Despite its unique business model, LimeRoad, which is registered as AM Marketplaces, looks puny when compared with market-leading fashion websites Myntra (now part of Flipkart) and Jabong. Data from the Registrar of Companies show LimeRoad clocked Rs 2.6 crore revenue in 2013/14, up from Rs 1.1 crore the previous year. In comparison, Myntra was at Rs 552 crore and Jabong at Rs 527 crore in 2013/14.

But Suchi Mukherjee, founder and CEO of LimeRoad, is upbeat. "Women fashion customers come back to the LimeRoad mobile app 85 times a year on average, which is the highest in the industry," says Mukherjee, 41, a former managing director at one of UK's largest online classifieds sites Gumtree, who has also had stints at eBay and Skype.

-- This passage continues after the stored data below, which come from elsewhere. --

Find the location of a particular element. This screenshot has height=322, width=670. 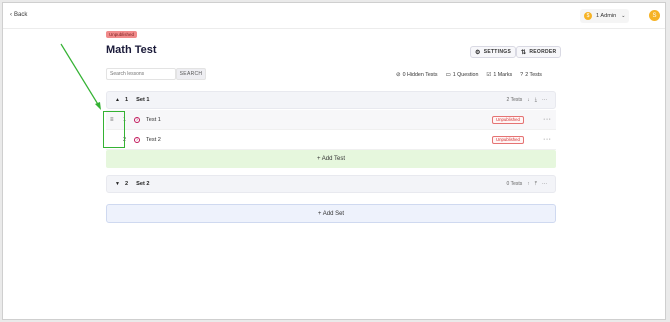

table-row: ≡ 1 ? Test 1 Unpublished ··· is located at coordinates (331, 120).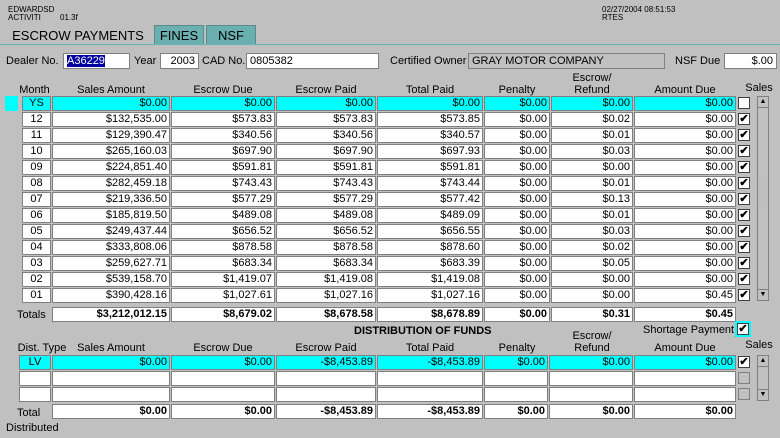  I want to click on dist-cell-paid, so click(326, 394).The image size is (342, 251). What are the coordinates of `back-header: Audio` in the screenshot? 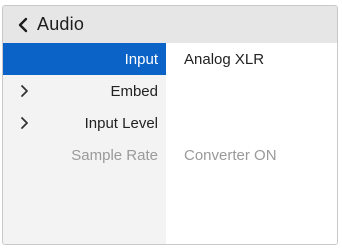 It's located at (170, 24).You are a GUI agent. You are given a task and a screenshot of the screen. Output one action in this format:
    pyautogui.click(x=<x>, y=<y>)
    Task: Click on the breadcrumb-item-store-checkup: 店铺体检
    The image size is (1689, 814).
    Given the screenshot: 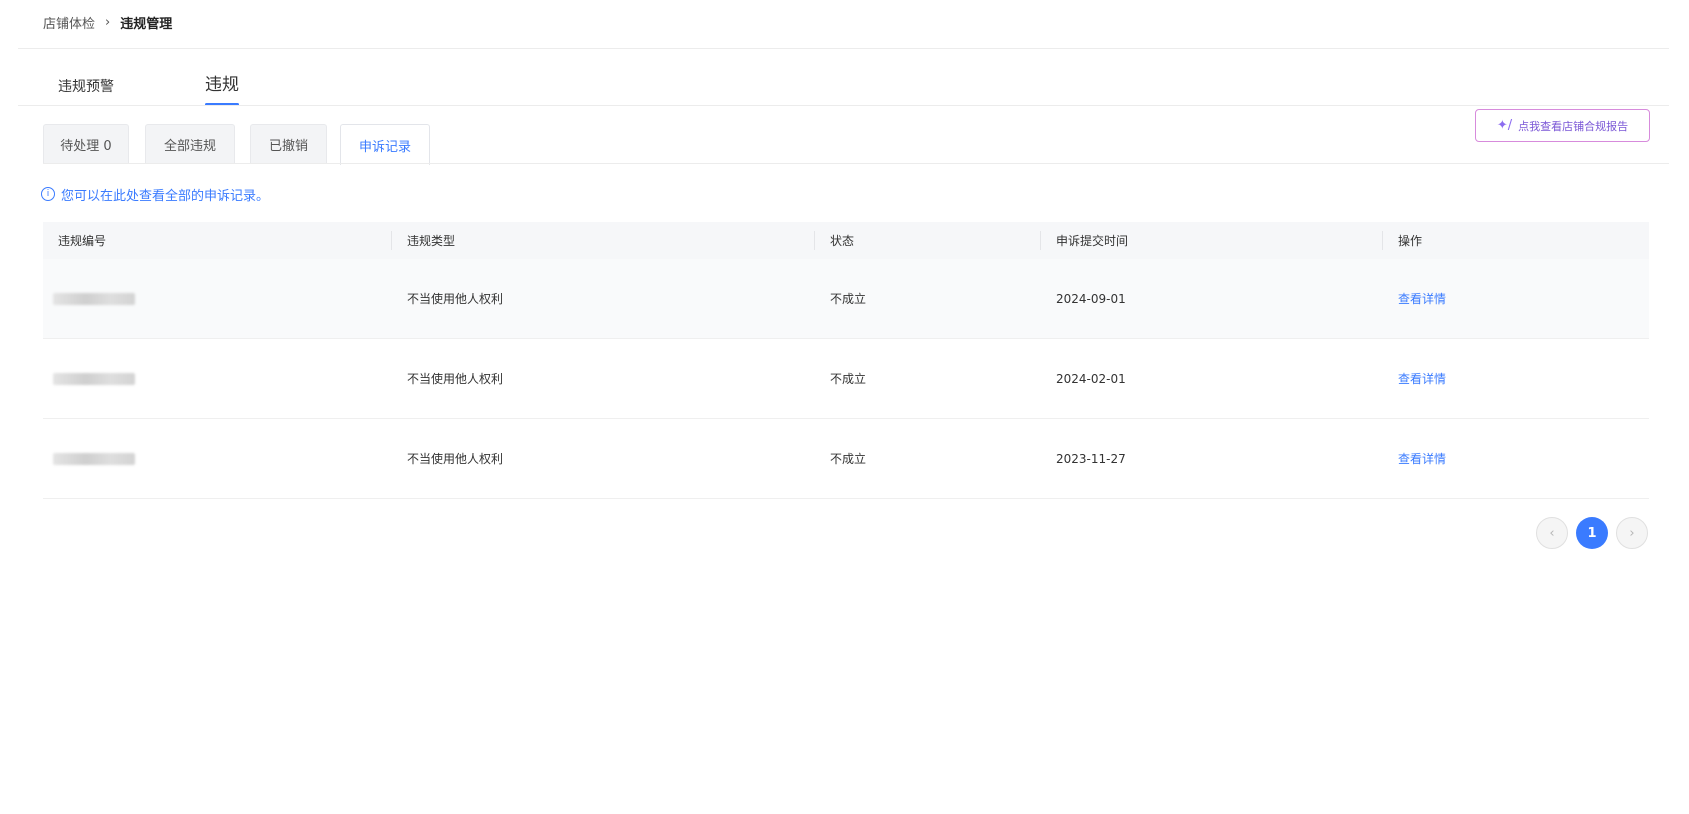 What is the action you would take?
    pyautogui.click(x=69, y=22)
    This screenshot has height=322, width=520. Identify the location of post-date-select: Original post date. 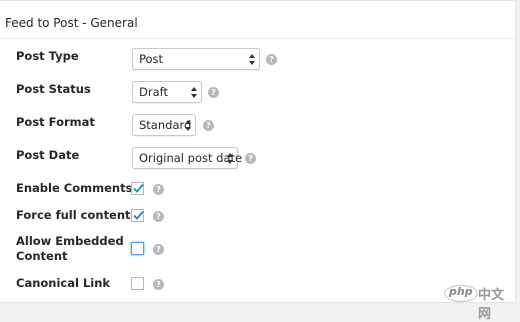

All fashion vendors realise that a fashion purchase is more an experience than a mere transaction and, therefore, content is crucial. So, while Jabong plays up imagery - letting users see models walk the ramp with every dress they click on - Myntra has a content team to create look-books, celebrity interviews, style tips and trend alerts. LimeRoad leverages its users to create looks through its scrapbooks. "The way women consume fashion is different," says Anshoo Sharma, Principal at Lightspeed Venture Partners, an early investor in LimeRoad that invests in India out of a $1-billion fund. "They love to browse, mix and match even without buying, and want to come back to do so again and again."

The community of scrap-bookers on LimeRoad is growing fast. From creating around 20,000 looks a month a year ago to two million a month now, users have taken the total number of looks on the platform to 20 million, says Mukherjee. Today, there are 40,000 active shoppers on LimeRoad.

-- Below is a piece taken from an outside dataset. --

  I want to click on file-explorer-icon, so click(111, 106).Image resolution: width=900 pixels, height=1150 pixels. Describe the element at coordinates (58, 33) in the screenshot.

Starting out from its investor Lightspeed's Delhi office, LimeRoad had a humble beginning in 2011 with three co-founders: Mukherjee; Ankush Mehra, who handled supply chain at Reliance Industries and Metro Cash & Carry; and Prashant Malik, who earlier worked with Facebook. The company formally launched in December 2012. It has raised $50 million from marquee investors like Tiger Global, Lightspeed and Matrix Partners.

LimeRoad, which operates on a marketplace model, keeps its cash burn low. Logistics is outsourced to partners like Aramex, FedEx and BlueDart. Over 100,000 stock-keeping units from 1,500 vendors are managed by four people. There is no sales force and the total team strength is 200, and most operations are technology-driven. The company sees 85 per cent of its gross merchandise value (or GMV, the total value of products sold) coming from organic traffic, and the remaining from paid marketing efforts. It declines to give actual numbers.

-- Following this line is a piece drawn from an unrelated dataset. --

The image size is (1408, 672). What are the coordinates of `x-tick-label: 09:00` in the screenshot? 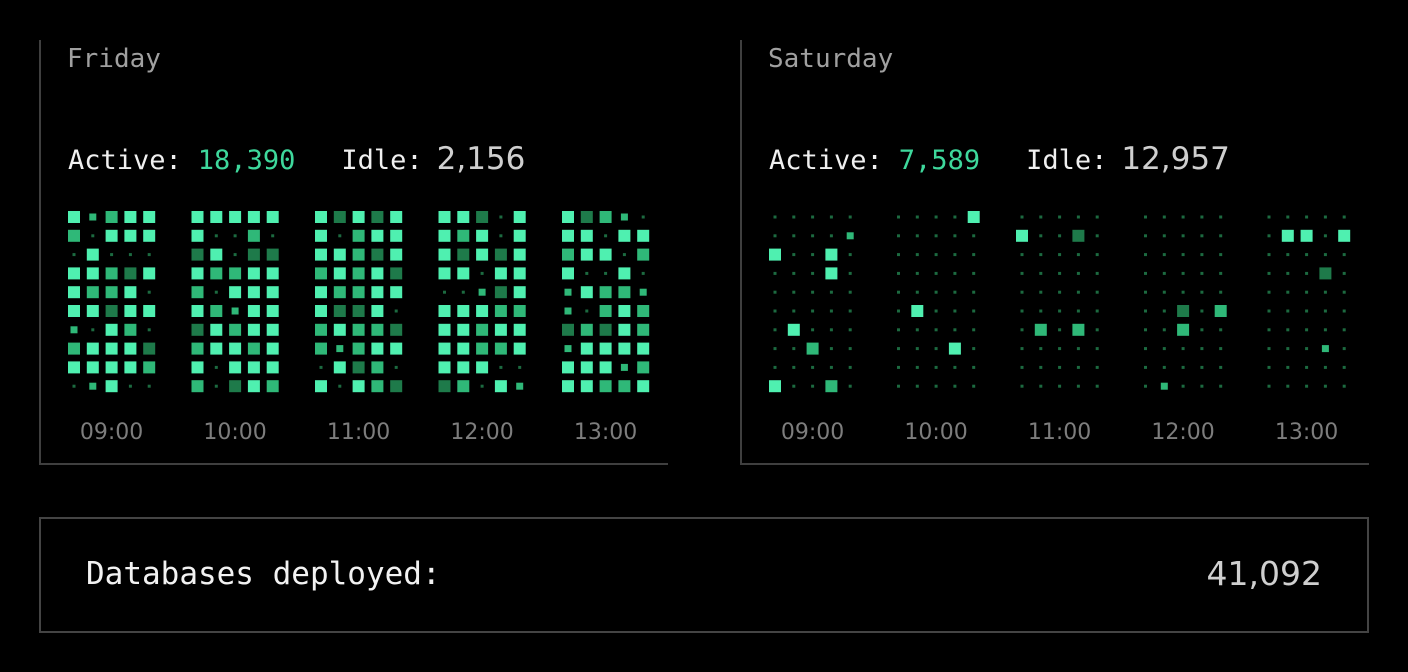 It's located at (812, 432).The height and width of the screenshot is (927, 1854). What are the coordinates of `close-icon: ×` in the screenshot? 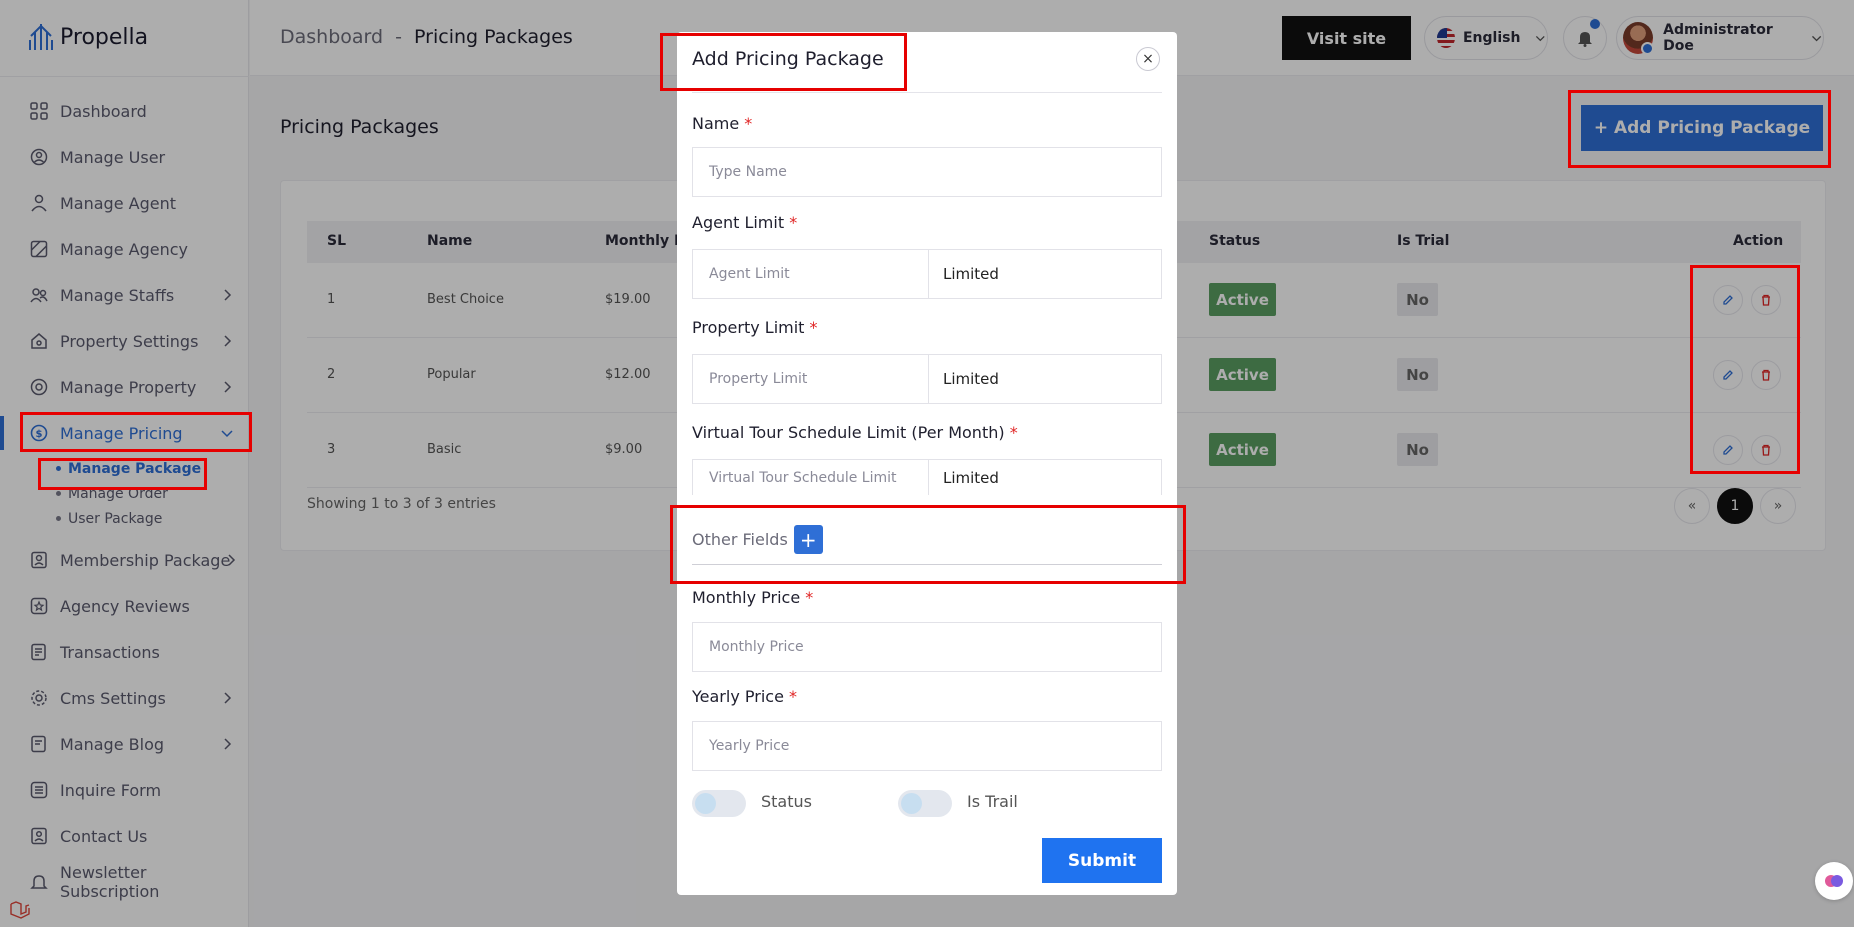 It's located at (1148, 59).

Tiger Global has also taken bets on Roposo. The fashion discovery site allows women to post selfies or bloggers to write content on their platform. One can post a query and get recommendations from other sites such as Jabong. "We want to take search and discovery for women's fashion to the next level," says Mayank Bhangadia, co-founder of Roposo, who claims to have achieved a million page views a day on Roposo.

A Google report pegs the Indian online fashion market at $35 billion in the next five years, roughly 35 per cent of the e-commerce market. Currently, most companies offer discounts to achieve GMV figures. But gradually prices will stabilise. That is when customer engagement will begin to matter. "We are still at day one in lifestyle, unlike other segments like electronics where there are just five big manufacturers to choose from," says Mukherjee. "The biggest e-commerce platforms have less than one per cent of millions of SME vendors online."

There is time - and space - yet for LimeRoad to flourish.